Spam is a huge problem. But my experience with the Gmail spam filter has been heavenly; it's been years since I've seen spam in my inbox promising to enlarge my manhood with a Rolex.
The big problem today is opt-in email. I have been actively unsubscribing from email lists for months. But newsletters, special updates, coupon offers, and other email marketing still arrive every day in droves. During the last seven days I have received 14 notifications from meetup.com, 6 Google+ friend requests, 3 Facebook event reminders, 2 notifications from job boards, 2 newsletters from services I've long since stopped using, 2 survey requests for services I've recently used, 1 LinkedIn update, 1 travel advertisement, and 1 airline advertisement. That's 32 emails in 7 days. I never consciously opted into any of these emails and have tried to unsubscribe myself as best I can.
But increasingly, I see emails sent from large, respectable companies [1] that provide me with no unsubscribe link. Instead there is an insidious trend towards "Managing Preferences," which invariably requires a log in, a brief search to find the unsubscribe option, and a form submit. And after all that am I unsubscribed? Apparently not because I keep getting messages. The companies assure me that I'm off XY email list while seemingly putting me on ZQW list simultaneously. Perhaps most irritating of all, I am spending an increasing amount of time browsing and checking email from my phone, and elaborate unsubscribe workflows thwart my ability to quickly opt out.

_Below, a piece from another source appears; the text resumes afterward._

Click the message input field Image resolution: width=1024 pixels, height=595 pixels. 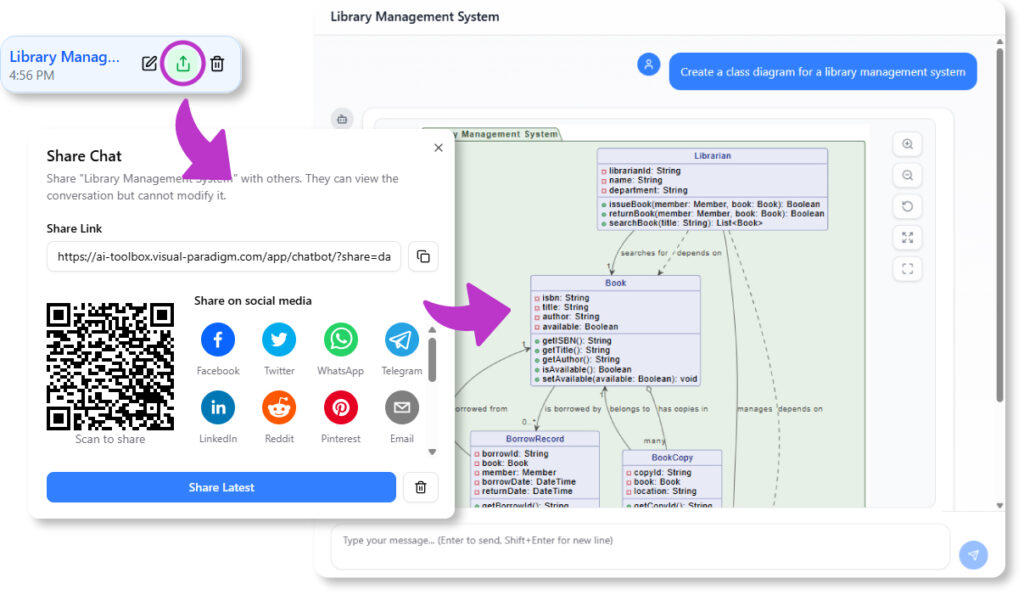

As the founder of a web startup myself I do not believe there is anything wrong with emailing customers. I don't even mind that I'm being opted into email lists by default; it actually makes a lot of sense. We did an A/B test a while back to see whether visitors to our site wanted to subscribe to five introductory tip emails [2]. Interestingly, we found that just putting the option to get email--we phrased the offer several different ways-- decreased signups, even though 78% chose to receive them, and getting them vs. not getting them made no difference in conversion past the free trial. Users didn't mind getting email, but they did mind being asked. We derive monetary value from sending customers email, and subscribing users by default causes fewer than 1 complaint per 10,000 emails sent. In summary, a company has every incentive to email its customers, and I don't begrudge those attempts. The problem is that these companies aren't respecting my ability to unsubscribe.
Skritter and CodeCombat newsletters go out to a lot of people every month, and folks seem to enjoy it. We easily get 10x the number of positive responses to our newsletter for every request to unsubscribe. I suspect the reason is that we provide a one-click unsubscribe link that respects people's time and privacy. If my company were 20x larger, we would probably want to send more and different email to customers. But complexity doesn't magic away a company's responsibility to allow innocents like me to easily opt out of their email presence. When a company asks me to "Manage my Preferences," they disrespect my time and fracture my trust.
[1] LinkedIn and TripAdvisor spring to mind as companies that have foisted this on me just in the past 7 days. I still can't figure out how to make the Trip Advisor emails to stop, even after wandering around the "My Account" section on my laptop for several minutes.
[2] The tip emails were a series of 5 emails sent to users during their trial periods that introduced them to site features. They were 100% instructional and intended to increase engagement. We didn't put marketing or sales materials in them.